We have always loved to dive down the rabbit hole of philosophy and psyche. I hold a degree in Conflict Resolution studies, and have over 20 years experience in the field of mentoring and coaching. My life has been spent loving, writing, learning, and grieving. My career has been spent studying human relationships, questions & dialogue, and the nature of our storied lives.
Since 2012, I have emersed myself in the field of narrative approaches to community work, and am fortunate to have studied under David Epston. David is my constant inspiration in my quest for better questions. I am a member of the Vancouver School of Narrative Therapy's Therapeutic Conversations online community and have been enriched by the work of Kathryn Mannix and Bright Morning coaching. But what of all this learning if it can't be, in some way, of service to others?
My core values in this work are compassion, authenticity, and tenderness.
I am particularly interested in working with people who feel a little lost when they are called to tell a story about another person's life. I know how incredibly daunting this can feel. I want to support others as they are called to write unique words for those they love, miss, mourn, and celebrate - in both life and after death.
(W)rites of Passage was created to offer a very personalized and professional service to people during some of the most intense times of life, from the vantage point of someone who has lived experience and a lifetime of learning.
The "right words" don't intend a Pulitzer.
While there is a particular poetic to appreciative writing, it's important to understand that on this journey we are not aiming for perfection.
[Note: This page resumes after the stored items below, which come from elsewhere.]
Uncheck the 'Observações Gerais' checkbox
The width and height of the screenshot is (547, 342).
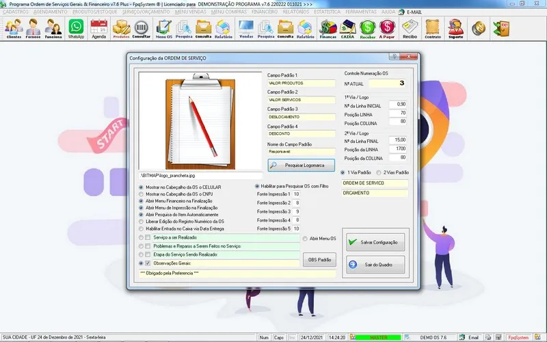(x=148, y=263)
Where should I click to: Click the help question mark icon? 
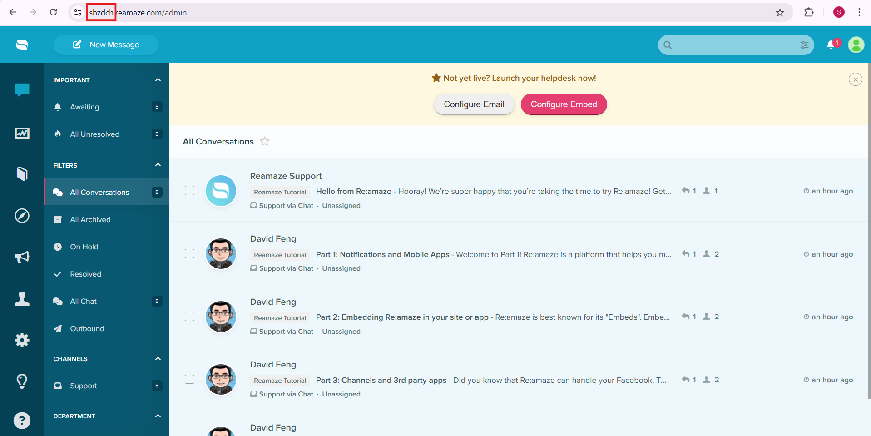[22, 421]
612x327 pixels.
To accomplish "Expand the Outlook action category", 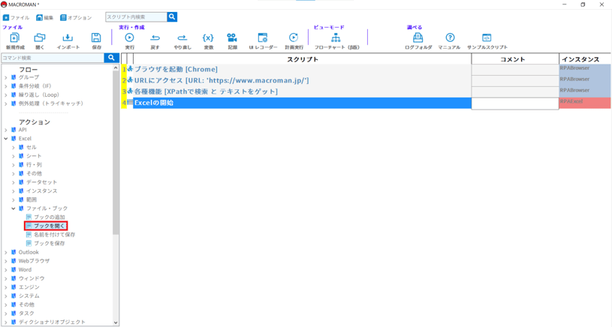I will 6,253.
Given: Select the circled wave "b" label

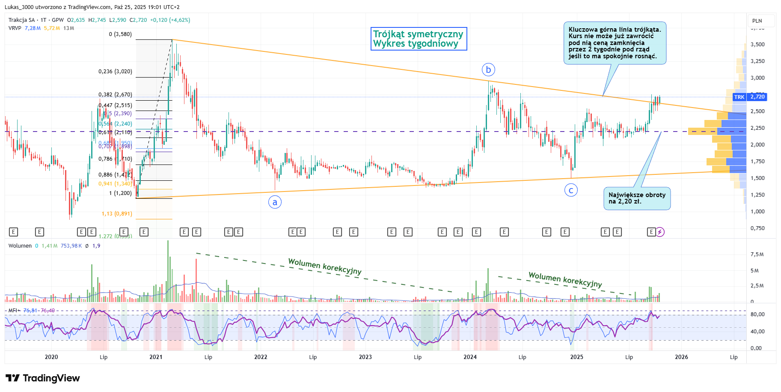Looking at the screenshot, I should tap(488, 69).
In fact, the very idea of perfection often paralyzes us from writing anything at all. We are also paralyzed, at times, by naturally complicated feelings one may hold about the person we are meant to pay respects to. How do we make all the messiness and contradiction of life fit into mere sentences? How do we avoid reducing people in concision? How can we honestly speak about someone we may have had a difficult relationship with?
The "right" words are simply those that fall into a pattern of resonance. Every person spoken to/of, and every relationship involved, will take on a different sound and language shape. The "right" words are only right because they are unique, personal, move from experience to meaning, and meaning to feeling, To tell a rich story, and one that may resonate with others, requires us to be vulnerable in a safe context.
In order to land on the 'right words,' it may require you to let go of other words and wishes. It may involve remembering the details of long ago and far away, or something recent and terribly painful. It may require the empathic leap to see a person from the vantage point of themselves and others. There will always be a space left for things unspoken, an ellipse that covers all the things we are not ready to say. What we can do, together, is to reduce the regret so many people express for the things they didn't say, even imperfectly. while they had the chance; it may even provide solace for you at the same time.